Author | : Larry Birnbaum |
Publisher | : Rowman & Littlefield |
Total Pages | : 475 |
Release | : 2013 |
Genre | : Music |
ISBN | : 0810886383 |
An essential work for rock fans and scholars, Before Elvis: The Prehistory of Rock 'n' Roll surveys the origins of rock 'n' roll from the minstrel era to the emergence of Bill Haley and Elvis Presley. Unlike other histories of rock, Before Elvis offers a far broader and deeper analysis of the influences on rock music. Dispelling common misconceptions, it examines rock's origins in hokum songs and big-band boogies as well as Delta blues, detailing the embrace by white artists of African-American styles long before rock 'n' roll appeared. This unique study ranges far and wide, highlighting not only the contributions of obscure but key precursors like Hardrock Gunter and Sam Theard but also the influence of celebrity performers like Gene Autry and Ella Fitzgerald. Too often, rock historians treat the genesis of rock 'n' roll as a bolt from the blue, an overnight revolution provoked by the bland pop music that immediately preceded it and created through the white appropriation of music till then played only by and for black audiences.
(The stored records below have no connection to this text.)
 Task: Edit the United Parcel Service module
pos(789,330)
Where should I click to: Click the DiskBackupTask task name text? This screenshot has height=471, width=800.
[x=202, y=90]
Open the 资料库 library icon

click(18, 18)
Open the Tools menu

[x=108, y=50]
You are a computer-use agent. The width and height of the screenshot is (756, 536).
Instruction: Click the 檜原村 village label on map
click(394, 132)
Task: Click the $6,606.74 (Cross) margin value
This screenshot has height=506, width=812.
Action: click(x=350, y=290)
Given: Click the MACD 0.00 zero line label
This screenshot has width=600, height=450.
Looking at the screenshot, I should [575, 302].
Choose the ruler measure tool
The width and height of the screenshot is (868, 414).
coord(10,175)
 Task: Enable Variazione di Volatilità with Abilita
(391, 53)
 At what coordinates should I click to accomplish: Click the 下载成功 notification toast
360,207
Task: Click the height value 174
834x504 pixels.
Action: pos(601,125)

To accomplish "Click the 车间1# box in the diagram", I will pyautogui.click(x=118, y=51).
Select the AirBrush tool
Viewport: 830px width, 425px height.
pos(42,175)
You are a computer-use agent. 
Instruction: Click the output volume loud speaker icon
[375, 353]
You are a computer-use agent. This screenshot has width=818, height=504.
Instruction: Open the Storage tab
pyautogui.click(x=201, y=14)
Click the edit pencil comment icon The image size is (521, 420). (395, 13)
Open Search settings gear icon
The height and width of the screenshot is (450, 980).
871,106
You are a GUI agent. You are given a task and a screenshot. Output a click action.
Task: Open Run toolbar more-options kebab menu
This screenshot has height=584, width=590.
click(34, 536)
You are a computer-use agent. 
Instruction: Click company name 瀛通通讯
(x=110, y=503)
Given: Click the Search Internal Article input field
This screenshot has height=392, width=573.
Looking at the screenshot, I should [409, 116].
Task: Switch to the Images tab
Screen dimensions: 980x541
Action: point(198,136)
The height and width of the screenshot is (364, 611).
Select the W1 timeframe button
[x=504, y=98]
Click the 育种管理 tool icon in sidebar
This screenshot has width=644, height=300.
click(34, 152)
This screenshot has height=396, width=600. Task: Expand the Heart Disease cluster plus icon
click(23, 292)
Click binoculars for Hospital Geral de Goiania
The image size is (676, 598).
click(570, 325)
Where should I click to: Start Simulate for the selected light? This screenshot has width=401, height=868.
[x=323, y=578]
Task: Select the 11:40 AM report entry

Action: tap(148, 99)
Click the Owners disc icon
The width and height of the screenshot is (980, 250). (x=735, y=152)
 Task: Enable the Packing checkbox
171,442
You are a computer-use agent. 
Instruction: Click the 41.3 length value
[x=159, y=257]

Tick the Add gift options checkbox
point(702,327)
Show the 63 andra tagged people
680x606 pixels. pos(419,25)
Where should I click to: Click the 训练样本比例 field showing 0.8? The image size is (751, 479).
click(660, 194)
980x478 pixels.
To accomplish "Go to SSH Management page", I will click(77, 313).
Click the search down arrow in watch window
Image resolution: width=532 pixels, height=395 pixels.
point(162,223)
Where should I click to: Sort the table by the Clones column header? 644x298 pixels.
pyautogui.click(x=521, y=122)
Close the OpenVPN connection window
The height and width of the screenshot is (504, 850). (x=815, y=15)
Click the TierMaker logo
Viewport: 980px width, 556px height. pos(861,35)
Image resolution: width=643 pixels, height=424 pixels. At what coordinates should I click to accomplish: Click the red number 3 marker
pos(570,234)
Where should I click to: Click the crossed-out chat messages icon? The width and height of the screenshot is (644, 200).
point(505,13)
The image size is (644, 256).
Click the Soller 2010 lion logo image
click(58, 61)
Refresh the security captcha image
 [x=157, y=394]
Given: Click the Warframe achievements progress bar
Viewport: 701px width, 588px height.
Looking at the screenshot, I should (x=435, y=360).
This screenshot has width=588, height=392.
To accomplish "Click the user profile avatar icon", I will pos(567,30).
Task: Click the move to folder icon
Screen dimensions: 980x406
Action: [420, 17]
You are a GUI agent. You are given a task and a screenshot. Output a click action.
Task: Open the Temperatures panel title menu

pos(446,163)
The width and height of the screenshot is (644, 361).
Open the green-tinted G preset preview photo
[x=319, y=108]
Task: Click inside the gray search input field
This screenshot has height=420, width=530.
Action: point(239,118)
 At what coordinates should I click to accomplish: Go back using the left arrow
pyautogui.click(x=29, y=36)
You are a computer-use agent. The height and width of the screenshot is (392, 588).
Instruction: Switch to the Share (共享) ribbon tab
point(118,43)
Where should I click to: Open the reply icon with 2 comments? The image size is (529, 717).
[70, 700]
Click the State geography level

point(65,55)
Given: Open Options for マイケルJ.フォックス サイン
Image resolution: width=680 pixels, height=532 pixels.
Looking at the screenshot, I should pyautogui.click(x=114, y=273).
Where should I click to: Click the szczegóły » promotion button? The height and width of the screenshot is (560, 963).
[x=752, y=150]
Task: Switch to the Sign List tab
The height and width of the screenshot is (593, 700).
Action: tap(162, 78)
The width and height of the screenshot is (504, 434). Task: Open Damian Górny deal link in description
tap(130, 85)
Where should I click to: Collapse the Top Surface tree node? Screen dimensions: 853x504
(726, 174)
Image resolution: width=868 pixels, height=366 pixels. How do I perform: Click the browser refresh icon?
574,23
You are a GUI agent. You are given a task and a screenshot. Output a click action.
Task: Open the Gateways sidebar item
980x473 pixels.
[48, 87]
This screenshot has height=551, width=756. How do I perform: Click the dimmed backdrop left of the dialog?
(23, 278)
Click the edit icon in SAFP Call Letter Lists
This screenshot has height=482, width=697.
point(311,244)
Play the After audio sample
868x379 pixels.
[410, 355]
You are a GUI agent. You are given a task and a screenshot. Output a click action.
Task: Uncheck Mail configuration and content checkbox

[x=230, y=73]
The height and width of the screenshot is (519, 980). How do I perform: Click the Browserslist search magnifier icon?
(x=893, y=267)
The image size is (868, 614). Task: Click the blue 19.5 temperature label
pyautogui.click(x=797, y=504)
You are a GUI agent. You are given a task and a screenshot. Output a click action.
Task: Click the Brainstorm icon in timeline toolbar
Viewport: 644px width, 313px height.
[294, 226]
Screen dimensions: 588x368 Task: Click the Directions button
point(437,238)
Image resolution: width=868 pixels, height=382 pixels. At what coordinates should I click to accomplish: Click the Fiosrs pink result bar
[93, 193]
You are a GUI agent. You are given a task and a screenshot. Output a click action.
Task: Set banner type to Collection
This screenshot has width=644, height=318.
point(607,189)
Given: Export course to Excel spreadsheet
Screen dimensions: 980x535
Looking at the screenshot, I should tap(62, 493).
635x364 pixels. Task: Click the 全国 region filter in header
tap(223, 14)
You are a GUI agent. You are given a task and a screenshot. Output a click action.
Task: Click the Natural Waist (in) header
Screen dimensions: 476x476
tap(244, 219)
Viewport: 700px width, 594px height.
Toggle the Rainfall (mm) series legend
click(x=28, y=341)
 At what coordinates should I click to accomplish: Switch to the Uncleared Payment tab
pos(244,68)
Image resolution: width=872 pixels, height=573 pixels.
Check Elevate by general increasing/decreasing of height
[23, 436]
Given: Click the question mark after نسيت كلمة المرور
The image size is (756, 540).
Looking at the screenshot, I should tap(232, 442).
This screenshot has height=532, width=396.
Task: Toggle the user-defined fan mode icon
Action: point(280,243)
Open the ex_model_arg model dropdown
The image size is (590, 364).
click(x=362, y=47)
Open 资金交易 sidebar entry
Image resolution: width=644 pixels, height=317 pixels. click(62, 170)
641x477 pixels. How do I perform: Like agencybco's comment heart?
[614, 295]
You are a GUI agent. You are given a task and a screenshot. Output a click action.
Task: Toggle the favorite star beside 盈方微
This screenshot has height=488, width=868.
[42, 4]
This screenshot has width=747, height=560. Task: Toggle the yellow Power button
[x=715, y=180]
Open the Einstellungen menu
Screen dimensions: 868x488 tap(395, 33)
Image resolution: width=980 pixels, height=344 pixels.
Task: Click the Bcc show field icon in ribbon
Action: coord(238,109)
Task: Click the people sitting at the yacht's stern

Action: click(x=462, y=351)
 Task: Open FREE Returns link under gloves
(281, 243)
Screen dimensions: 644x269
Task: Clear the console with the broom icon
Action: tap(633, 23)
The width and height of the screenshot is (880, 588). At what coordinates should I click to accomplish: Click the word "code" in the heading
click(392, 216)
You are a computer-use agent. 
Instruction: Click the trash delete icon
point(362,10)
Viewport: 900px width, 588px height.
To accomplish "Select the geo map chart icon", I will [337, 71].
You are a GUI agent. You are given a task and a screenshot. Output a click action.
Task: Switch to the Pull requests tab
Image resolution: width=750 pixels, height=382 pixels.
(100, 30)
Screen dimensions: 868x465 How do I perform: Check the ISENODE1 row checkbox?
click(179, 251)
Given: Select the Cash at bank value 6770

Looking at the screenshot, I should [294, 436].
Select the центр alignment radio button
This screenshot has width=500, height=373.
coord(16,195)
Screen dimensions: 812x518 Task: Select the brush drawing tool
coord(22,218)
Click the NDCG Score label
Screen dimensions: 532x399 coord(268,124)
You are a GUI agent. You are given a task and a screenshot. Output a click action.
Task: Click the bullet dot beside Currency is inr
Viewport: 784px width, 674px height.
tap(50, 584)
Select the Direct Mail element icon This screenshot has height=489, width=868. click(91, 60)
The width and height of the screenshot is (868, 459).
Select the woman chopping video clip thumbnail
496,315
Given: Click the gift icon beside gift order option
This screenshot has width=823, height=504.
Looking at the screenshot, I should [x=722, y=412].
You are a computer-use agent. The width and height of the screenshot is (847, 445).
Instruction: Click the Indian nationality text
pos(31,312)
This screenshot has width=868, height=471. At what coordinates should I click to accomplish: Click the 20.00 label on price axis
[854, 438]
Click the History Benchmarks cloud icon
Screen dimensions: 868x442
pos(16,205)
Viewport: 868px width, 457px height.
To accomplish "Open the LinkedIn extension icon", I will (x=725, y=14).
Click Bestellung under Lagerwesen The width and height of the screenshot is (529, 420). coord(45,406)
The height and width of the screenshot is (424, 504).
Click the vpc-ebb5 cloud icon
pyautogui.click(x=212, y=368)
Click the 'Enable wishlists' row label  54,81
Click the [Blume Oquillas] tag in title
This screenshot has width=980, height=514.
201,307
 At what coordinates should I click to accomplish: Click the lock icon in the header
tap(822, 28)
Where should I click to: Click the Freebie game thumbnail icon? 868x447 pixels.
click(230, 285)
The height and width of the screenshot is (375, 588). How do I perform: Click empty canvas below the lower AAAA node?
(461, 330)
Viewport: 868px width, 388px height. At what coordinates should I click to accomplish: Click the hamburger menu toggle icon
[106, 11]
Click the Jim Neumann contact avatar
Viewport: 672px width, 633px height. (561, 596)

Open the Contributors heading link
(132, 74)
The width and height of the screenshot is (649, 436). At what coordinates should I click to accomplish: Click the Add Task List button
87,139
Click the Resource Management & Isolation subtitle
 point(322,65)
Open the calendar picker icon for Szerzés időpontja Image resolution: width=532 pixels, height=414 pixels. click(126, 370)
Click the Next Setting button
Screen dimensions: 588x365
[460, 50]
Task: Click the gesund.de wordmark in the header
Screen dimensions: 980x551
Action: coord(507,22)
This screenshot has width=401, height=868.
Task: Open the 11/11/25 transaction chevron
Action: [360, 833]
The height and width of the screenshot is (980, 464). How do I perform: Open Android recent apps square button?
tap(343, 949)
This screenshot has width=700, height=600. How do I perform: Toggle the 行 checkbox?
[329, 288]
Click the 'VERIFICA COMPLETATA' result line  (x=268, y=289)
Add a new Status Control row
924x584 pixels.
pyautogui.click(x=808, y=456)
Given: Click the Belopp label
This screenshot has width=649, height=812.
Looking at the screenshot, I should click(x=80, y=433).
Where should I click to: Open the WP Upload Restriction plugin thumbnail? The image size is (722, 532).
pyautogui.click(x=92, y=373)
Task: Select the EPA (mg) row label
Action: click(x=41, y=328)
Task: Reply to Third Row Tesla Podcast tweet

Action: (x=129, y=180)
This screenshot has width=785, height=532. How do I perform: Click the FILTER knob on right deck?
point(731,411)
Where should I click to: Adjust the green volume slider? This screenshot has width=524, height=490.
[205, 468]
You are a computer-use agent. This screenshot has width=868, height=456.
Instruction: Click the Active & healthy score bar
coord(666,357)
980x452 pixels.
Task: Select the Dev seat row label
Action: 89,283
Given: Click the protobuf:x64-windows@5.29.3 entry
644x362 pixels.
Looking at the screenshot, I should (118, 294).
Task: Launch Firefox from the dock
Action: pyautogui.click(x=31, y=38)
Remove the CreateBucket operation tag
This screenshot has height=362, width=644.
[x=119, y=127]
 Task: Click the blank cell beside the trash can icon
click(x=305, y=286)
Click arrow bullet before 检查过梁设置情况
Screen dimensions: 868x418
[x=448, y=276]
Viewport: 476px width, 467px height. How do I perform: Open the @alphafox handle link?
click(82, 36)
In Before Elvis, Birnbaum daringly argues a more complicated history of rock's evolution from a heady mix of ragtime, boogie-woogie, swing, country music, mainstream pop, and rhythm-and-blues--a melange that influenced one another along the way, from the absorption of blues and boogies into jazz and pop to the integration of country and Caribbean music into rhythm-and-blues. Written in an easy style, Before Elvis presents a bold argument about rock's origins and required reading for fans and scholars of rock 'n' roll history.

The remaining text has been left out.